Auch sie wäre lieber „Pretty Woman“ als Angela Merkel. Das Publikum aber war da ganz anderer Meinung, als Marianne Schätzle als Merkel-Parodistin zur Hochform auflief. Es war einfach nur Genuss, wie sie ehemalige Bundeskanzlerin mimte, deren „Kompetenz des Aussitzens“ sich bei der Hobbygärtnerin auf Schneckenjagd geradezu bewährt.

Hauptamtlicher Sündenbock

Die Rolle der First Lady habe sie zwischenzeitlich mit derjenigen des „hauptamtlichen Sündenbocks“ getauscht, da sie nicht nur für das Öl-Gas-und Strom-Desaster verantwortlich gemacht werde, sondern auch dafür, dass es keine Munition gebe für Gewehre die da seien, wohl aber Munition für Gewehre, die es gar nicht gebe. Zudem trage sie auch offensichtlich die Schuld an der geringen Körpergröße ihres Nachfolgers.
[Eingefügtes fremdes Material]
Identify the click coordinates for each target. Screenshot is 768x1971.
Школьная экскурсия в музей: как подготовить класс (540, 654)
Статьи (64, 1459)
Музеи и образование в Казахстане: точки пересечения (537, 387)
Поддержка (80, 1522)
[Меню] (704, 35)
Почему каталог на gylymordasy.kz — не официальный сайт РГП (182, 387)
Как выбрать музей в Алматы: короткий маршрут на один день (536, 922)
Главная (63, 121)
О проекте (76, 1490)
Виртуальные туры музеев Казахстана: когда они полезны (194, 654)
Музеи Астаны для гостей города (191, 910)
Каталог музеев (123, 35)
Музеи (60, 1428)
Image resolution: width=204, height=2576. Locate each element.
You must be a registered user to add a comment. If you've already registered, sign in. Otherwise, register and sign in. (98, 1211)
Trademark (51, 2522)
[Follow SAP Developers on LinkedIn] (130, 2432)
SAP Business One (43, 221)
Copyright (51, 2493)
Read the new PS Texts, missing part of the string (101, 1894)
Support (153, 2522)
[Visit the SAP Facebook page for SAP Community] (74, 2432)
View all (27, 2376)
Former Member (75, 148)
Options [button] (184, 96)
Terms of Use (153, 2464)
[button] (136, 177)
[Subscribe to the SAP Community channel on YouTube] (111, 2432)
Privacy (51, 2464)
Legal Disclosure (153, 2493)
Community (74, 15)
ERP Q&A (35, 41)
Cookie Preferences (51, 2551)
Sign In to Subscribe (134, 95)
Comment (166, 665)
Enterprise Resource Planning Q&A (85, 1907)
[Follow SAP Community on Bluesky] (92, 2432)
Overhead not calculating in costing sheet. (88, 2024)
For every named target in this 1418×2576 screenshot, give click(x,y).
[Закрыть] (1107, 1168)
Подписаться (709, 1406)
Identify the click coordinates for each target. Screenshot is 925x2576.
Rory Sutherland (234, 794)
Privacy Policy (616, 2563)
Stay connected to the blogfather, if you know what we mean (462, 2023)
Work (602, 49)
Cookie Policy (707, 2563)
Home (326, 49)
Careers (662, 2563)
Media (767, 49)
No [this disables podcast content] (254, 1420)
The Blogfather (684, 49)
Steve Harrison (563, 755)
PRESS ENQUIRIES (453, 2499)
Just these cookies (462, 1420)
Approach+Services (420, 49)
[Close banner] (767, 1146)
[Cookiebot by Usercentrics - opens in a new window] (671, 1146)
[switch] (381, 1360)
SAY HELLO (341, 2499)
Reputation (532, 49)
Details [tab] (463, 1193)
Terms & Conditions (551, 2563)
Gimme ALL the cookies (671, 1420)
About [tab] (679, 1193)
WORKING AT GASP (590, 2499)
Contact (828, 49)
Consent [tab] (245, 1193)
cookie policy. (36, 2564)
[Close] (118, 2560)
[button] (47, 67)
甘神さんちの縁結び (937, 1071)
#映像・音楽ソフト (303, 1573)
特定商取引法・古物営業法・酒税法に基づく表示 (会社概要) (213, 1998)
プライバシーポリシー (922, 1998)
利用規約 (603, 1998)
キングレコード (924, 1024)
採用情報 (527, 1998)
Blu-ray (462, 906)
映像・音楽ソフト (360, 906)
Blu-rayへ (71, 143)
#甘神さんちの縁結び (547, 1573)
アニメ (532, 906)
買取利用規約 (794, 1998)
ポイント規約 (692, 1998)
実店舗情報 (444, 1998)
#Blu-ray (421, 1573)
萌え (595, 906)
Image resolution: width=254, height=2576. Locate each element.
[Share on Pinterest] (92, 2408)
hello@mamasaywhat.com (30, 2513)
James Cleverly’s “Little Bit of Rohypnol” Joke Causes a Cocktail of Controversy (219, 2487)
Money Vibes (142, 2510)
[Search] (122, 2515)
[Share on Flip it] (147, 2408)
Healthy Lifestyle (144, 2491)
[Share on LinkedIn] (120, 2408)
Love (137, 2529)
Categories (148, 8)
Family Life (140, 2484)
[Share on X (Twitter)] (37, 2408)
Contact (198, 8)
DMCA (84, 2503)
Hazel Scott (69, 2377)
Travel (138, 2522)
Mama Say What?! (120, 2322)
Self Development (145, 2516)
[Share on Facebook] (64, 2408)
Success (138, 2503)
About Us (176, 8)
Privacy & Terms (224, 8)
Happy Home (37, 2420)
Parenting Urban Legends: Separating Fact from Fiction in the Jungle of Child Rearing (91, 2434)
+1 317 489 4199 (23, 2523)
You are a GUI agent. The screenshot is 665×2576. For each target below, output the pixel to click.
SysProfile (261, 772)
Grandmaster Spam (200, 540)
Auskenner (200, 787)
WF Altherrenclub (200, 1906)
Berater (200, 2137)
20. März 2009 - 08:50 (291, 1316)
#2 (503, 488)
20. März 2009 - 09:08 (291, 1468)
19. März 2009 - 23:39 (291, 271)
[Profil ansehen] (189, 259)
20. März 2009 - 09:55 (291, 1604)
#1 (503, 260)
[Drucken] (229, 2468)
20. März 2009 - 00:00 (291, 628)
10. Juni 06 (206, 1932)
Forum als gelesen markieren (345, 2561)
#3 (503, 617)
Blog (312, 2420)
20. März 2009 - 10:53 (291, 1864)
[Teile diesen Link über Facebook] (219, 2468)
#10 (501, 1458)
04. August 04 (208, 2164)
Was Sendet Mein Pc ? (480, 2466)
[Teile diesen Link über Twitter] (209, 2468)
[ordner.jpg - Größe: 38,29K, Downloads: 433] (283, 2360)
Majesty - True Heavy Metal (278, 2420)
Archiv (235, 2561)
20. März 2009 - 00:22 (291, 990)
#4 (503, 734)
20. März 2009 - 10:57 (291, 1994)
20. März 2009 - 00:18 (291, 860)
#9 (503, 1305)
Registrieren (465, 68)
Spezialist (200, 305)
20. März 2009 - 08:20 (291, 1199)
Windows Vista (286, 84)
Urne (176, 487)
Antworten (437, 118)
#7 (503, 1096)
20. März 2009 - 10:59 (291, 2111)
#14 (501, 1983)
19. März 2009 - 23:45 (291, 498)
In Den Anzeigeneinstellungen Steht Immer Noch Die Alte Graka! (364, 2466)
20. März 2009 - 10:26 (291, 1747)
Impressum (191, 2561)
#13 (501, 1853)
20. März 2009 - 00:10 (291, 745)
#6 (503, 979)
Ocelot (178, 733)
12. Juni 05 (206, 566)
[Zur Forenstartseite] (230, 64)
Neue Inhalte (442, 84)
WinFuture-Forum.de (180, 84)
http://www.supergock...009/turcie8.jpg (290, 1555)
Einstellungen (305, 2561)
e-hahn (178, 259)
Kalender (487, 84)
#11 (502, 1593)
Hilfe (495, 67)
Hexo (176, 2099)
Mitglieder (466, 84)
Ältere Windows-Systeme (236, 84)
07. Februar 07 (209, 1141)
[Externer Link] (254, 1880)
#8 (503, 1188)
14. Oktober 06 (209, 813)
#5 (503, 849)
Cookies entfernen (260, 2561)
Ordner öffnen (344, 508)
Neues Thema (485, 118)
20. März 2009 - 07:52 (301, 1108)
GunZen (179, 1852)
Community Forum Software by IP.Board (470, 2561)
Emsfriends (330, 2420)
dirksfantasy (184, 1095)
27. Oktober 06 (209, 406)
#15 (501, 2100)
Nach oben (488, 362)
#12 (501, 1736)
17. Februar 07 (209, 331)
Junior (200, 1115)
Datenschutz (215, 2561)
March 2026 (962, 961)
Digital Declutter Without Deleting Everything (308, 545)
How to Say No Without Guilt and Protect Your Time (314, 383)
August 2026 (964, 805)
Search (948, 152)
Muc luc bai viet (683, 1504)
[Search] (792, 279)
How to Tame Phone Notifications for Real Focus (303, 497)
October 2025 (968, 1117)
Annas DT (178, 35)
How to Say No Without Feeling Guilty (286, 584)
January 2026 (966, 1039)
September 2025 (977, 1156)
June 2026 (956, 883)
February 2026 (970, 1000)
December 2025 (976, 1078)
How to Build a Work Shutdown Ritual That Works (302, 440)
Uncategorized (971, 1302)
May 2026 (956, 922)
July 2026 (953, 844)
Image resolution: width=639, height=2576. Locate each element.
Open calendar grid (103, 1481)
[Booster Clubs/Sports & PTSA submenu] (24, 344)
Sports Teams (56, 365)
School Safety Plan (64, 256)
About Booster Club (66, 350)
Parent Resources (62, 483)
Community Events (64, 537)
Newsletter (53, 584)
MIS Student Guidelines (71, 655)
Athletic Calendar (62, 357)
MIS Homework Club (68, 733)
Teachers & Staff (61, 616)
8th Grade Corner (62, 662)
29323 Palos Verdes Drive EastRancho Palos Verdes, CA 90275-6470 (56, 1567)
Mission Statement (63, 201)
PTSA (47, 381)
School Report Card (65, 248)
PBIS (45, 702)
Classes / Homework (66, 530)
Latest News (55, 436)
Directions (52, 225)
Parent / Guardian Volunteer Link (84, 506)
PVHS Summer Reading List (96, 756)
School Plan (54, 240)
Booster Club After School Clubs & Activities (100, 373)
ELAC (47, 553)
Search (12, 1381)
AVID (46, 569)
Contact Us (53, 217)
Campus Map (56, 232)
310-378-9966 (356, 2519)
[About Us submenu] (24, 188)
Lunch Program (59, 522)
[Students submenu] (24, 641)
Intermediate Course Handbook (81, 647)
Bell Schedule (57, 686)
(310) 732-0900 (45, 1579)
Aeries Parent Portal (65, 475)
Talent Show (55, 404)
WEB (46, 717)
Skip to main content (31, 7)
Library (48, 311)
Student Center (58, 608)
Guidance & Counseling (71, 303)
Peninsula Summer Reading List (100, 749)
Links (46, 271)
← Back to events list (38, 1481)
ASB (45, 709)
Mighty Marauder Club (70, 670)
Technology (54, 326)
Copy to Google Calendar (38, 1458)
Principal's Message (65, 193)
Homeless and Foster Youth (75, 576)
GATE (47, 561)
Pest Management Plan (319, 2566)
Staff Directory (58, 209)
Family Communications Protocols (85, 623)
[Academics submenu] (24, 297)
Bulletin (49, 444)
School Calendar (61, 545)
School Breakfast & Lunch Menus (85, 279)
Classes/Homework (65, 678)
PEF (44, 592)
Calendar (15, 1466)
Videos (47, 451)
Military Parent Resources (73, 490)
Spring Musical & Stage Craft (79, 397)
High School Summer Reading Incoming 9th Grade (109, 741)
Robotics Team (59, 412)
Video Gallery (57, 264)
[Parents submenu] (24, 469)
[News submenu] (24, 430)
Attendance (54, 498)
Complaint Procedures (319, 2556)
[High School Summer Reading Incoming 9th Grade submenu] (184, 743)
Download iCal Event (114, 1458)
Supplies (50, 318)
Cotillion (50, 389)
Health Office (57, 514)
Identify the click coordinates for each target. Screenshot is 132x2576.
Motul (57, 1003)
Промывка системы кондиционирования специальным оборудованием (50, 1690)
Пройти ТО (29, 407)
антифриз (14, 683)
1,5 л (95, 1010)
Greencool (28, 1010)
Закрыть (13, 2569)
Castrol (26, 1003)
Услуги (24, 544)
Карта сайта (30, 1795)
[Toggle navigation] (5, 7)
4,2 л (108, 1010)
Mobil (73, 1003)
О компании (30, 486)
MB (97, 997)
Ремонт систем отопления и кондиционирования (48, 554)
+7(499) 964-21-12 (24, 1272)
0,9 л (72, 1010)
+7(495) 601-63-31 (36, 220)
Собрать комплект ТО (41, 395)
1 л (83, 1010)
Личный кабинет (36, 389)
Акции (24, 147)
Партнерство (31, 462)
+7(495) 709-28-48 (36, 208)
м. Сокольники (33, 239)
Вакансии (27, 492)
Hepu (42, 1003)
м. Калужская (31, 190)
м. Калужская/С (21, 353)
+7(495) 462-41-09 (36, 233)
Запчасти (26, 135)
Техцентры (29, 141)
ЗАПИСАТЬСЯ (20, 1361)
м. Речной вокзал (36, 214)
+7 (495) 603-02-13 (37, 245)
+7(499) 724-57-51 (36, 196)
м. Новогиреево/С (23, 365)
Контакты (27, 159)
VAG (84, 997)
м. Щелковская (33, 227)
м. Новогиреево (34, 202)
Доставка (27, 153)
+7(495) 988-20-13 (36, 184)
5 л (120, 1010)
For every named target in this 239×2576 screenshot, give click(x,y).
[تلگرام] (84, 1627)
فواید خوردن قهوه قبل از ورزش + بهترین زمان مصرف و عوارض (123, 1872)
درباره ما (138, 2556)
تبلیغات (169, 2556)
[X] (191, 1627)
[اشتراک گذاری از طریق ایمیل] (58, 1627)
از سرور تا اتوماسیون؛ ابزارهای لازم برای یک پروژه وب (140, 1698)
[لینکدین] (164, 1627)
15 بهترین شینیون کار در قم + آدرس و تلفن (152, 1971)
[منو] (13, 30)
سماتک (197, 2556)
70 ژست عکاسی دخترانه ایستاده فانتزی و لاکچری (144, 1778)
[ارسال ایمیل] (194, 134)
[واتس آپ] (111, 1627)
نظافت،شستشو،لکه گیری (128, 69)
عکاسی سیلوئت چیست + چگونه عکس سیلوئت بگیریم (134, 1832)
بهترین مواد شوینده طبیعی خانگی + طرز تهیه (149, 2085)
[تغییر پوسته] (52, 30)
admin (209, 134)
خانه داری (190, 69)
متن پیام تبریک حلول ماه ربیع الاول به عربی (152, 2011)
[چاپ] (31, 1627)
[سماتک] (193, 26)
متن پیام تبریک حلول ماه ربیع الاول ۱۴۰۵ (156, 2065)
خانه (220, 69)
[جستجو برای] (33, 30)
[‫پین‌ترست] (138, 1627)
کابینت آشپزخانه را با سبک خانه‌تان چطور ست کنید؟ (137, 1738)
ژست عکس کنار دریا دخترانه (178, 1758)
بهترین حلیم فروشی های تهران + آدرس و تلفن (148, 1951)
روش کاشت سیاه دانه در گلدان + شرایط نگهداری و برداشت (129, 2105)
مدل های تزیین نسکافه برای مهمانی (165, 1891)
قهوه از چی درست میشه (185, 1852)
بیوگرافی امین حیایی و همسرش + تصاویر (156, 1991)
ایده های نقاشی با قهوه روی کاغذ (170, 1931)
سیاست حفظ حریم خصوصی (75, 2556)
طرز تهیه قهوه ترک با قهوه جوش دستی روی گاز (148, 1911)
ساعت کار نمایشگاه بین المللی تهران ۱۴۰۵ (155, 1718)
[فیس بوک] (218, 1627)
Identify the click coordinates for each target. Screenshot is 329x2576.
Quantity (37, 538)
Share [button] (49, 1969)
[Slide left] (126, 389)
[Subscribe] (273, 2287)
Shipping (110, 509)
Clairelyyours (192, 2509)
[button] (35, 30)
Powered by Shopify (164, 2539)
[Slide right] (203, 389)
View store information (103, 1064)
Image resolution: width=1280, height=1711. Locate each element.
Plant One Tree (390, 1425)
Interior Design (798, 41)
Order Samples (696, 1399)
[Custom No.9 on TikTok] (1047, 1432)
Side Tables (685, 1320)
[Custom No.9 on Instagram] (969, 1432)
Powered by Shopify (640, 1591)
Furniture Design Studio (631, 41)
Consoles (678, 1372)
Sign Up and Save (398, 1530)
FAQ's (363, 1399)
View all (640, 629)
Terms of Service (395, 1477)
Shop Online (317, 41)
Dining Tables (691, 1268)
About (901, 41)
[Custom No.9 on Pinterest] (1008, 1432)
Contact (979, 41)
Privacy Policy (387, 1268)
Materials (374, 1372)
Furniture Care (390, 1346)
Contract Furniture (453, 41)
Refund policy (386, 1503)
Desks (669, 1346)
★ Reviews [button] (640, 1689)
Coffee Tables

Bei der Übergabe des Amtes an Olaf Scholz habe sie ihm auch – in abgeschwächter Form zwar – ihr Temperament weitergegeben, was zum Problem werden könnte. „Doch wir schaffen das“, zeigte Merkel sich mit Mund und Händen zuversichtlich. Und – gemessen am so stürmischen Applaus – waren die Zuhörer derselben Meinung.

Die Kabarettistin griff noch viele weitere Themen auf, bescherte den Gästen einen wunderschönen, kurzweiligen, unbeschwerten Abend und machte bewusst, wie sehr dieses Genre in den pandemischen Jahren gefehlt hatte.